My favorite clothing items I couldn’t live without would be a pair of tall lace-up leather boots, my David Choe “Bangs” t-shirt, black leggings, and an oversized black shawl. That’s basically my uniform.
I am heavily influenced by music and imagery, I honestly really don’t go online for fashion insights or influences… I think that social media is a great tool for online “research” but for influence, I rather be outside observing.
As someone who supports the slow fashion movement, how would you say your relationship with clothing has changed, and how important is slow fashion in today’s world?
My relationship with clothing has changed drastically in the past 3-4 years. I buy way less, and what I do buy I make sure I know where it comes from and how it’s made. I see clothing more like art and each piece is an investment, not something to be treated carelessly.

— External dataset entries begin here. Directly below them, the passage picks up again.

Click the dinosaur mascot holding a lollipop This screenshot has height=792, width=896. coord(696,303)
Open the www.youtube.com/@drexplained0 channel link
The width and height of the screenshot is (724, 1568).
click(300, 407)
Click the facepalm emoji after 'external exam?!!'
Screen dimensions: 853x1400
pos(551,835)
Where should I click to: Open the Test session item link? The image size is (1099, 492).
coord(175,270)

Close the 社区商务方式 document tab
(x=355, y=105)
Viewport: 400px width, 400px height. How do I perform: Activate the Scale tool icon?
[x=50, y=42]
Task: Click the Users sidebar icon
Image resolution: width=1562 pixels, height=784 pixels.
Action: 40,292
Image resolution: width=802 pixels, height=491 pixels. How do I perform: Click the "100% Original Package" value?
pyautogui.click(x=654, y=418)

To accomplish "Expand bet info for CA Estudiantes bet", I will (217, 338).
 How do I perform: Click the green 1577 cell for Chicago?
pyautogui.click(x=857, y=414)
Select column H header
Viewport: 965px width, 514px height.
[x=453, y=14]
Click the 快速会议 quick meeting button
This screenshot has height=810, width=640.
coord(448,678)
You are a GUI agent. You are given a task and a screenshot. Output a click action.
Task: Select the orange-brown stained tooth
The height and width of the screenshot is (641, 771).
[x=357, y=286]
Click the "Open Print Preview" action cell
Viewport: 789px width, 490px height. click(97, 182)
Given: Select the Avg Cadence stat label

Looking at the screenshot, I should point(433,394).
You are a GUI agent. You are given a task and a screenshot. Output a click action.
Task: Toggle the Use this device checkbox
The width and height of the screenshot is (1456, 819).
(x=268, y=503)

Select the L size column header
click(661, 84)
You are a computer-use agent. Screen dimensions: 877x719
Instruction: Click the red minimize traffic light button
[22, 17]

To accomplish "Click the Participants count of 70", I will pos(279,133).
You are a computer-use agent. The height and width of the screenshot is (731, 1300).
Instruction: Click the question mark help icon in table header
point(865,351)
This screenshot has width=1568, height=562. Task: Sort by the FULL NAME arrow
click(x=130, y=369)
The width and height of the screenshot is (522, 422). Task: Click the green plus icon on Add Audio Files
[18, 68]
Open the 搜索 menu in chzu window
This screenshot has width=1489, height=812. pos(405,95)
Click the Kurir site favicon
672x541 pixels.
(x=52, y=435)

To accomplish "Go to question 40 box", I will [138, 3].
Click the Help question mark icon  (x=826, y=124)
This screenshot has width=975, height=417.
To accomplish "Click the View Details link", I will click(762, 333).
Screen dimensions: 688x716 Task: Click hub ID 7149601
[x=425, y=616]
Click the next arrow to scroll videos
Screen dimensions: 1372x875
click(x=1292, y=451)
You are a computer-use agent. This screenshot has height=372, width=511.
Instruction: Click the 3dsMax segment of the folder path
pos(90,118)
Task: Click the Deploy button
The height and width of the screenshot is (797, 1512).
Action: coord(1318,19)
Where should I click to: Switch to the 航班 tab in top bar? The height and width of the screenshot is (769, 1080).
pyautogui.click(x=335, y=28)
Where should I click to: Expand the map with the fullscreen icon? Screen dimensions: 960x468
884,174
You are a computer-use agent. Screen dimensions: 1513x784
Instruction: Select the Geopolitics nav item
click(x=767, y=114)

What is more important than the slow fashion movement is educating people about the negative effects of fast fashion, and somehow making people aware that they need to WANT to know where their clothing and accessories have come from. Without people wanting to know, the slow-fashion movement won’t be as impactful.
One quote which I uncovered during my research was that you would find the world boring without black. This led me to wonder how and when your affiliation with black began, and what the shade means to you nowadays.
I started wearing a lot of black in middle school actually, then i went thru a small phase of wearing silk scarves, and then back to black. I have always gone back to black. Black is absorbs so many different energies. Black is comfortable. Black can be romantically edgy. Think about all the other colors. Have you ever seen a mysterious and intriguing person wearing all pink? Or yellow? Or blue? No.
Today, black is my business.
What are your hopes and goals for Velvit in 2015 and on a long-term basis?
In 2015, I want to help the consumer realize that purchasing and getting involved with Velvit is still supporting their favorite independent artists. Recently, I have realized that potential customers will still reach out to the designer to purchase exclusive product instead of instinctively purchasing through Velvit. I don’t think they realize that the designers’ checks have already been cut, and the larger purchase the designers receive from me helps them out way more financially than the small payment that the customer gives them. For example, this time I could write a check for a couple thousand to one designer.
By supporting Velvit, if everything sells, the next check I could give them could be twice as much, which is way more helpful to them than the…. $200 payment a customer may make to them for one purchase, one time. The more that is purchased through Velvit, the bigger checks I can write each independent artist on my site. In my eyes, as an artist and business woman, I’d rather have the continuous big payments, than the scattered small payments I have to pay tax on. Eventually, what I hope is that the designers can then focus more on creating than the business end, knowing that at least with Velvit, they can trust in my loyalty to push their designs. By the end of 2015, I hope to see a shift in customers’ purchase history and see return customers that understand the way I am doing business.
On a long term basis, I want to have my own line through Velvit, assist in publishing a bi-annual print magazine, and to have a studio space where I can hold gallery viewing for the fine artists that are a part of Velvit. Something else I would eventually like to venture in with Velvit is art direction for musicians that I feature on my site. There is so much that can be done, which is why I never exclusively advertise Velvit as a strict “fashion” platform. Velvit is an umbrella for many possible ventures.